As background, beneficiary inducement rules prevent providers from offering patients remuneration that they know is likely to influence the selection of a provider. While designed to protect patients and the Medicare program from abusive practices, some policymakers and providers, particularly in rural and underserved areas, expressed concern that the rules lacked street smarts and restricted access where there was a low risk of abuse.
On January 6, 2017, the Department of Health and Human Services Office of Inspector General issued new rules that codified new safe harbors and exceptions to the beneficiary inducement provisions. Thanks to the changes, a local transportation program may provide free transportation to and from health care provider appointments for established patients of a provider. According to Crowell Moring LLP, ASTRO’s outside legal counsel firm, to be protected under the safe harbor, transportation services must follow these rules of the road:
- Free or discounted transportation services may be provided to patients to travel to and from appointments with health care providers or suppliers.
- The availability of free or discounted local transportation services cannot be determined in a manner related to the past or anticipated volume or value of federal health care program business to or from an individual or entity.
- The transportation services made available cannot consist of air, luxury or ambulance transportation.
- A transportation program or the availability of transportation services cannot be publicly marketed.
- Marketing includes posting signage in public areas, including waiting rooms or lobbies of provider locations, posting online or otherwise communicating en masse the existence a transportation program or available transportation services.
- To ensure no public marketing, the availability of free or discounted transportation services should be discussed with a patient only based on a reasonable belief that the individual patient both: (1) is currently a patient of the affiliated provider, and (2) needs free or discounted transportation services to be able to keep his appointments.
- Transportation services may be made available only to established patients of the health care provider location to which they require transportation. A patient is considered “established” after he or she selects and initiates contact with a provider to schedule an appointment.
- The entity making arrangements for the transportation must also be the entity bearing the costs of the services. The cost burden cannot be shifted to a federal health care program.
- Services must be offered to patients only for the purpose of obtaining medically necessary items and services.
- A slightly less extensive set of requirements apply to a “shuttle service” that runs along a pre-established route.
- Transportation services can only be available for distances up to 25 miles in urban areas and 50 miles in rural areas.
While the rules could put some radiation oncology clinics on easy street to provide transportation services to patients, there is concern that the 50-mile restriction for rural areas will stop traffic. We’re interested in hearing from members on these issues, including:
- Are these rules right up your alley and allow your practice to provide enhanced transportation services?

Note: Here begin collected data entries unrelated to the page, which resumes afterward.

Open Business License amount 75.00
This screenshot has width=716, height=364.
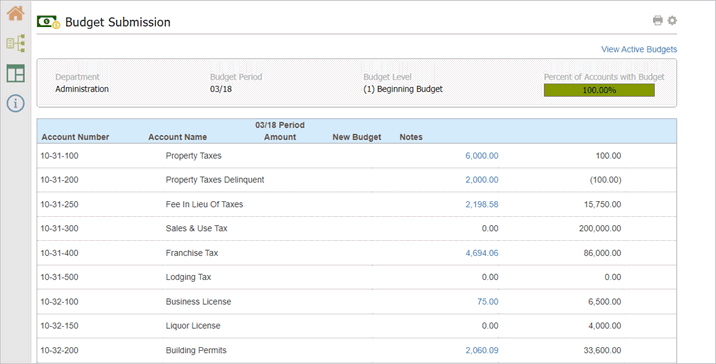(488, 301)
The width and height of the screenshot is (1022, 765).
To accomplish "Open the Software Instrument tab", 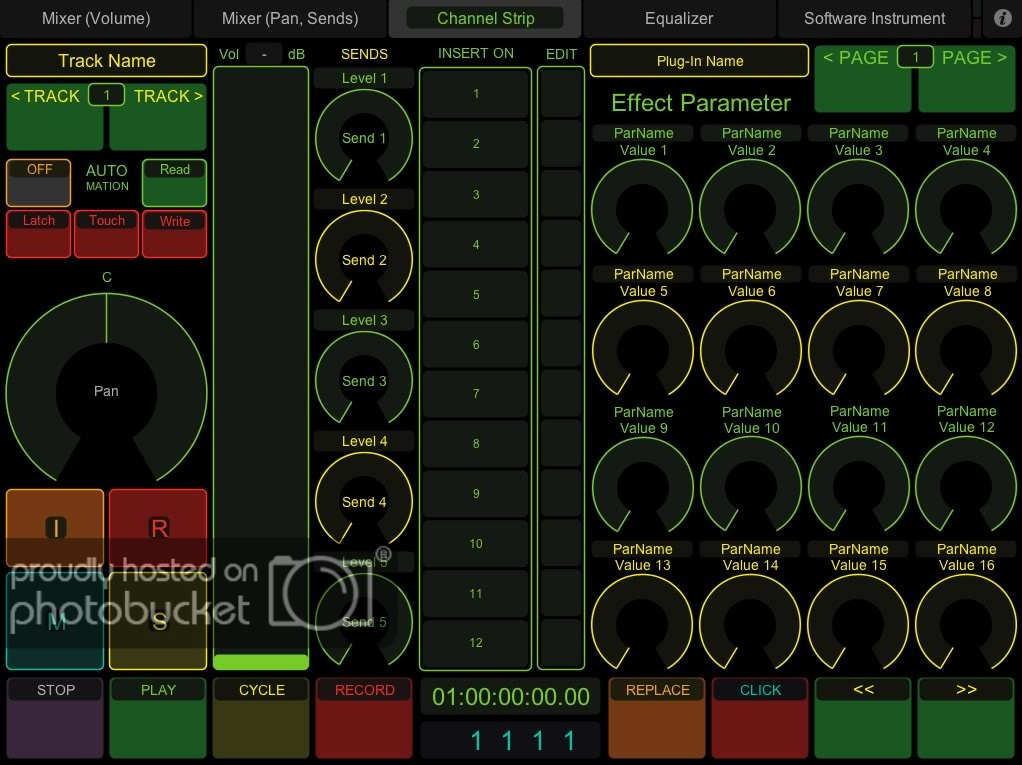I will tap(874, 19).
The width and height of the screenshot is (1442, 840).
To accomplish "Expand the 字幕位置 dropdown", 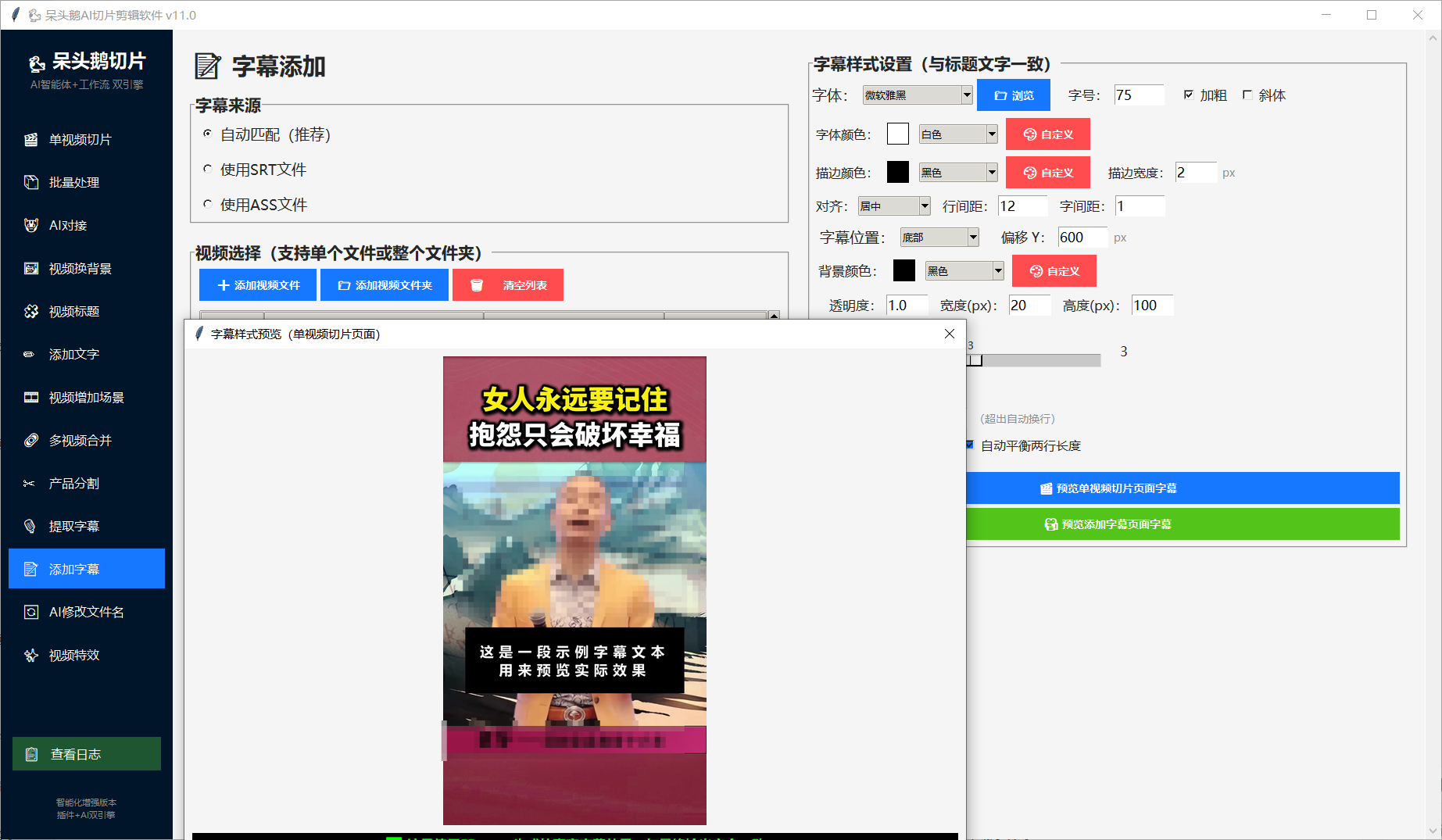I will pyautogui.click(x=972, y=238).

- Is the 50-mile restriction a dead end for reaching patients in rural areas?
- Have you identified any innovative approaches that are the ticket to ride for providing transportation services to patients in rural areas?
Enter your response in the comment section below, we look forward to your feedback.
Before putting the pedal to the metal to offer local transportation, ASTRO members should avoid blind alleys by consulting their practice’s legal counsel to ensure compliance with the new rules and other relevant regulations.